Saturday, September 6, 2008

The Bundlers and Predicting Presidential Elections

Last summer when McCain's star had fallen, I had a feeling he would still win the presidency based on articles I was reading about his campaign support.   Early in Bush's second term, I began to read McCain had lined up the "Bush Bundlers."   The three best sources I have found for following the money are The Economist, The Financial Times, both conservative London newspapers filled with ads for expensive wristwatches and the International Socialist Review (no wristwatch ads at all).  The ISR quotes the Economist and the Financial Times often.   All three magazines seem to focus on the same information and believe the same subjects to be important.  I don't know why this amuses me so much, but it does.

At any rate, last summer, because these three sources assumed the race would be between McCain and Clinton and that McCain would ultimately win, I accepted this view.  And I have discovered the more I ignore issues, personalities, polls and the like and just watch the money, the better are my predictions.  Of course issues, personalities and polls can influence how much money a candidate receives, but the flurry of daily excitement about who has photos in drag and who has used cocaine and whose teenager is pregnant may impact polls, but money straightens all of that out.

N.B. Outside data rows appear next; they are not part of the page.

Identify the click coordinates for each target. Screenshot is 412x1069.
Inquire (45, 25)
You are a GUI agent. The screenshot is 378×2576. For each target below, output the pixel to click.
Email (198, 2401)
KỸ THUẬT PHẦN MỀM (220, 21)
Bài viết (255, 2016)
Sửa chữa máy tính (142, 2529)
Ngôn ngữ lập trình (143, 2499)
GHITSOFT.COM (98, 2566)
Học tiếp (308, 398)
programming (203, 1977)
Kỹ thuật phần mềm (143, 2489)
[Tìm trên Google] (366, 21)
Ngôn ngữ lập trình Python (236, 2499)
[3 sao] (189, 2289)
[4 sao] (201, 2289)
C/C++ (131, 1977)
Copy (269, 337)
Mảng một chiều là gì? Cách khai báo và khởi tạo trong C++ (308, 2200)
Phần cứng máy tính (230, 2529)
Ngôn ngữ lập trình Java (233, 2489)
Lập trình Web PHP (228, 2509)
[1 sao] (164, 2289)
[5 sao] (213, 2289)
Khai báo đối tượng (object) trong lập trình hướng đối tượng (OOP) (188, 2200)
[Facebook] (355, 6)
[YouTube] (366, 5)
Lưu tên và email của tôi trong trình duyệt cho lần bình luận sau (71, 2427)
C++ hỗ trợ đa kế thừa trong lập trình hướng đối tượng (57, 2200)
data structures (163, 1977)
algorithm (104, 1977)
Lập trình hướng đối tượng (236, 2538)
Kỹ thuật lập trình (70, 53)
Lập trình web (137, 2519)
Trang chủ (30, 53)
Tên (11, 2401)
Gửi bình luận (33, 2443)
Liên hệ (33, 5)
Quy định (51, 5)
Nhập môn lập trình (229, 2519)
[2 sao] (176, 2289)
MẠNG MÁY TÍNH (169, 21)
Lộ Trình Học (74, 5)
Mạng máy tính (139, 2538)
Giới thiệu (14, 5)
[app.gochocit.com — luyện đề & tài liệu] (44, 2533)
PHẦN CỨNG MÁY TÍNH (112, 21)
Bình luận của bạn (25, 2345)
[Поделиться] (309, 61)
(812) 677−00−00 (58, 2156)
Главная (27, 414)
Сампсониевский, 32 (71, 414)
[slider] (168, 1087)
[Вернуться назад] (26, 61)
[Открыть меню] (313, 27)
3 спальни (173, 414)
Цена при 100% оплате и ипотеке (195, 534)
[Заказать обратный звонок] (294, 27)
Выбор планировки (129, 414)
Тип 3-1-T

I don't think McCain won the primaries because of his extraordinary personal story.  He had this same extraordinary story when he ran in the primaries against George W. (whose personal story is like Prince Hal's, but without the heroic ending) and it did him little good then.

Also, it is not nearly as important how much money you have as how much you know you will get.  That is why, when McCain was broke last summer, if he really had lined up the bush bundlers, we knew he would pull through.

So how did we go wrong on Clinton and why is Obama still alive even after the traditional August mauling designed by Lee Atwater?  My feeling is that bundlers are less of the picture this time around.   

For now, the bundler contributions to Obama and McCain are about even-- $75 million for McCain and $63 million for Obama.  Obama though has raised a total of $390 million to McCain's $175 million.   This Obama tally is a huge number.  Bush spent $367 million in 2004. The difference is Obama has received half of his money in contributions of $200 or less and McCain has received only 25%.  And Obama has twice as many small contributors, 187,000 to McCain's 94,000.

I suspect McCain will get a big contribution boost in these last two months before the election.  I still think McCain will be able to spend more in 2008 than Bush did in 2004.  Also, "independent groups" will muddy the waters and the RNC had about $70 million to spend at the beginning of July.  Some of the more disgusting campaign contributors will time the money for the last month so it does less damage to their candidate by being disclosed after the election.  Look for a couple of hundred million being spent to remind us that Obama is part Negro (not in those words, of course, but the message will be clear) in the next two months.

1 comment:

Anonymous said...

Oh, but if you listen to wingnut radio even five minutes a day or, worse, drift through the blogosphere, you realize the very important repeater machine is busy repeating and repeating every allegation and smear against Obama. This is all off book. While the fortunate fact is that they actually speak to a limited, faithful audience, the lines they troll out get picked up and further repeated by the mainstream.

My current faith is that Obama looks 'em dead in the eye and points out that they must not have lots to say if that's what they're talking about. It's an approach that at least part of that moveable middle might respond to.